_What to do_. Please transcribe only the lines that run from the line bearing "Given: Expand the 设置 sidebar menu" to the end of the entries, keeping both end lines. Skip the pictures.

================================

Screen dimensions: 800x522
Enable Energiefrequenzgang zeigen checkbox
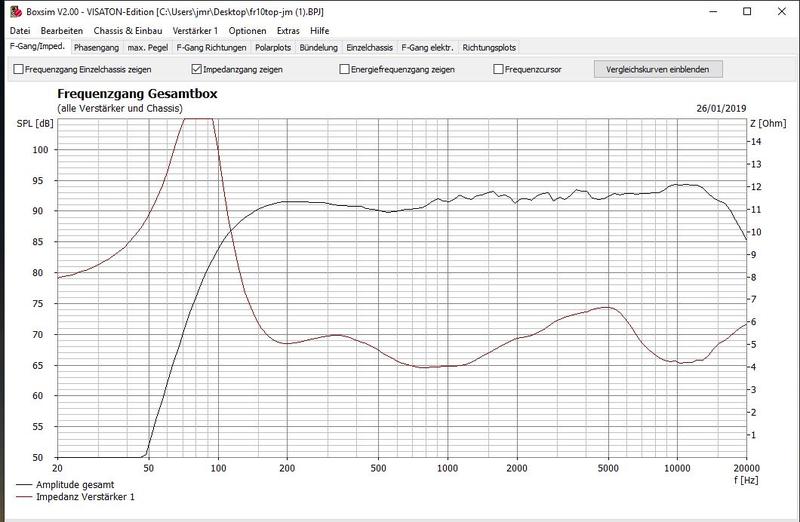pyautogui.click(x=345, y=70)
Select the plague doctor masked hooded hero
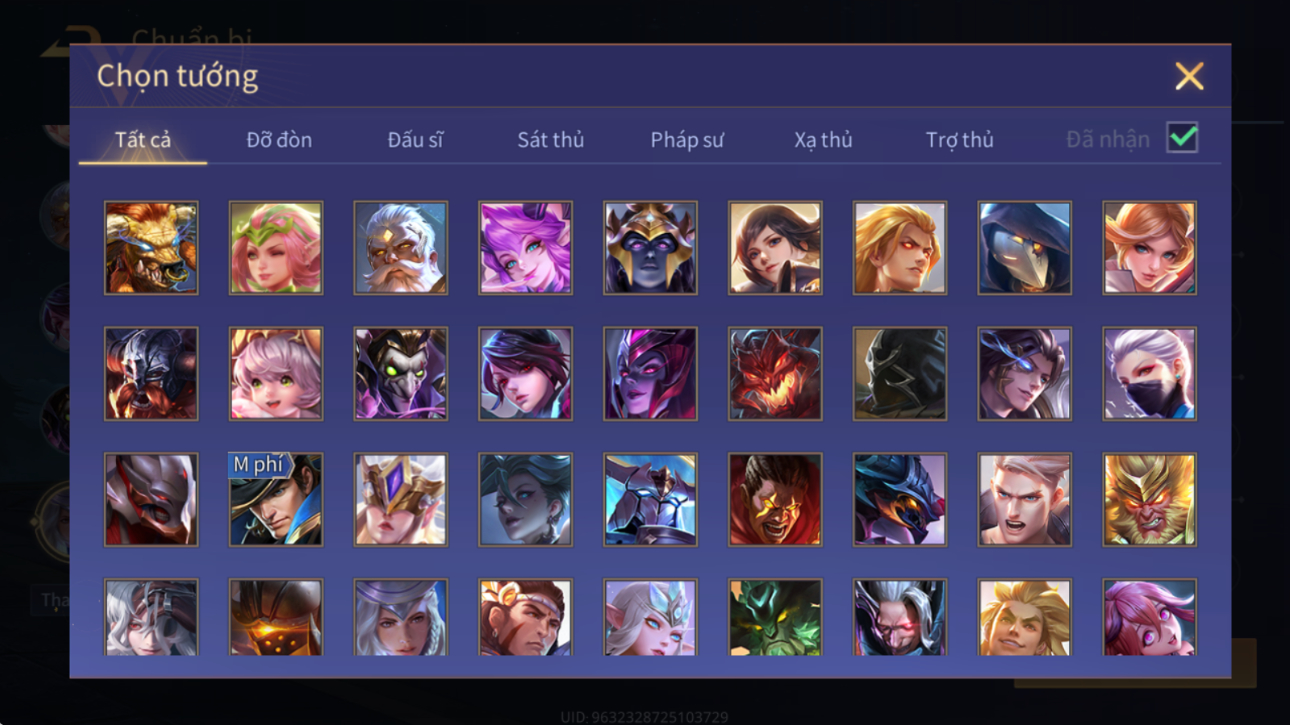 pyautogui.click(x=1024, y=248)
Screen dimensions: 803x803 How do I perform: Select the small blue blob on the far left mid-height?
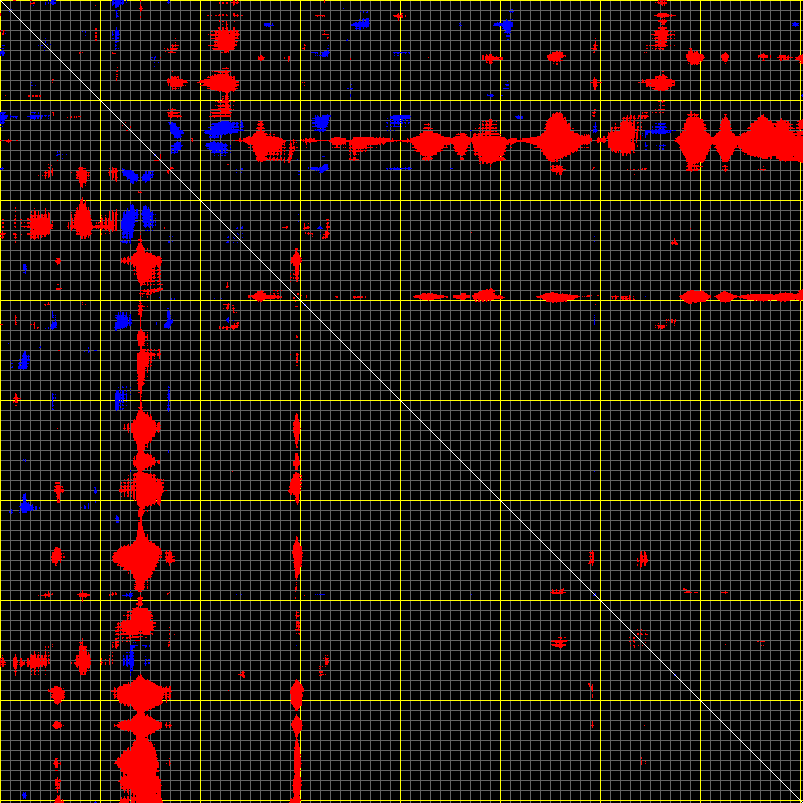(x=22, y=360)
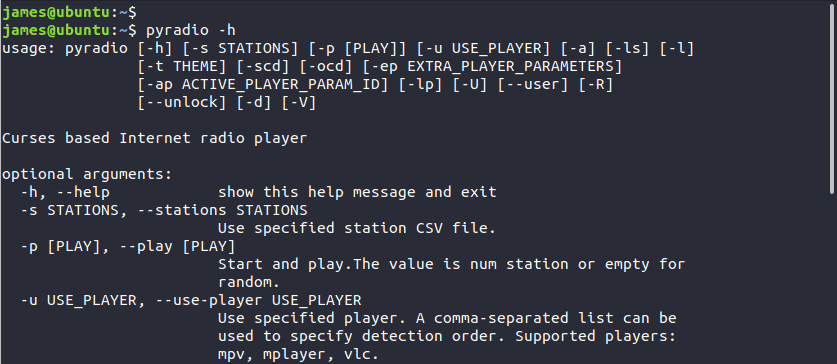
Task: Click the '--use-player USE_PLAYER' argument text
Action: (x=258, y=300)
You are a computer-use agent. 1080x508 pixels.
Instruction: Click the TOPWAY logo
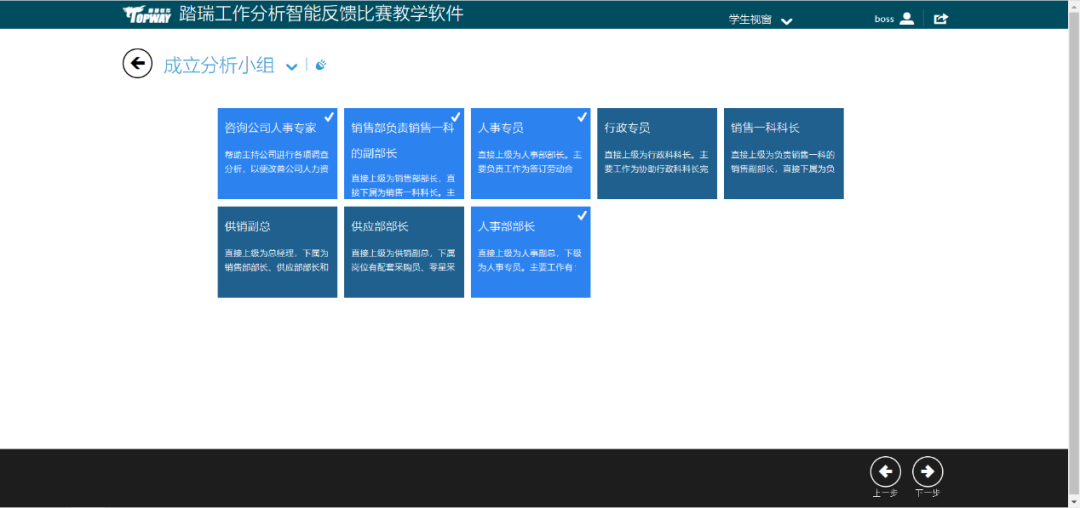click(x=148, y=15)
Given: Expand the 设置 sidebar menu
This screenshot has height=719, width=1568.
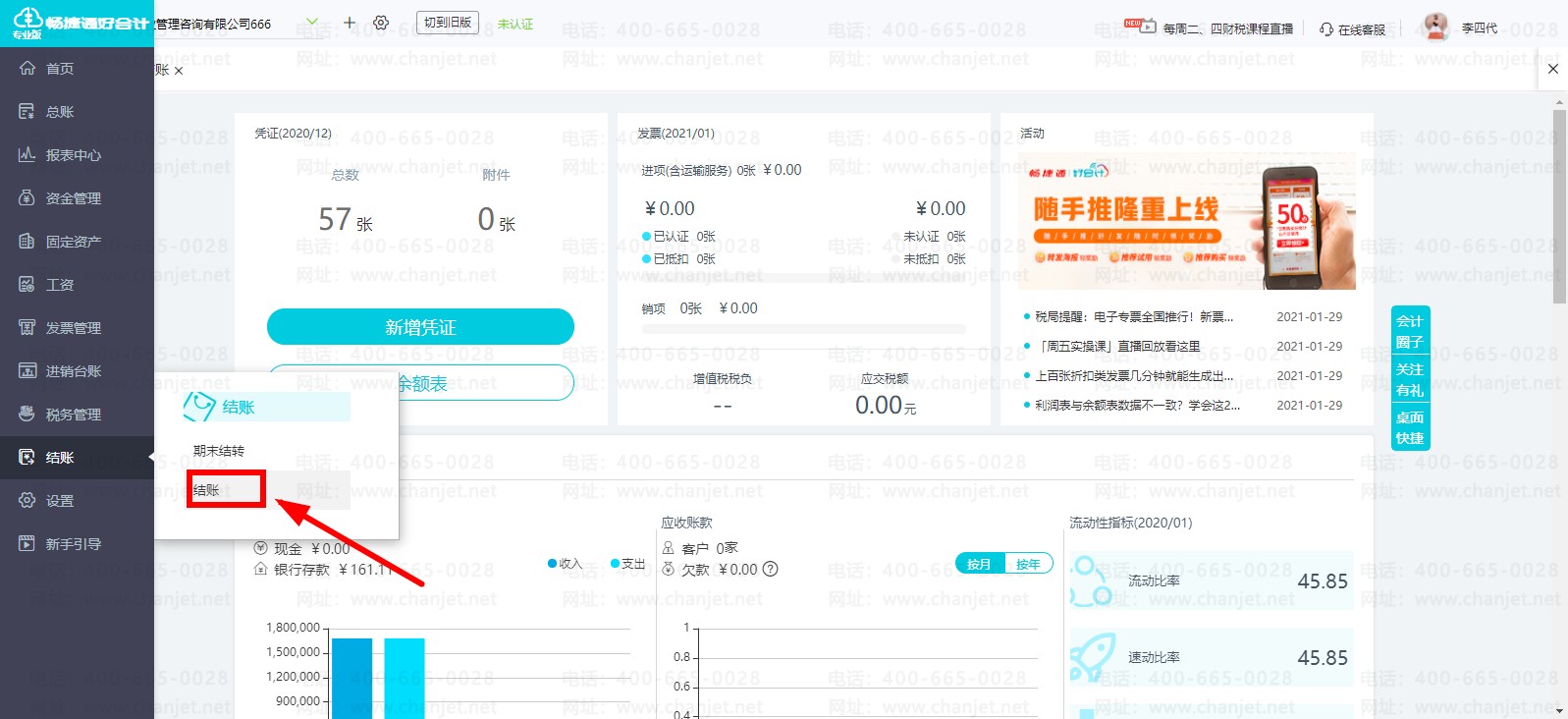Looking at the screenshot, I should click(x=61, y=501).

================================

_Your solution_.
Given: Expand the 设置 sidebar menu
This screenshot has height=719, width=1568.
Looking at the screenshot, I should click(x=61, y=501).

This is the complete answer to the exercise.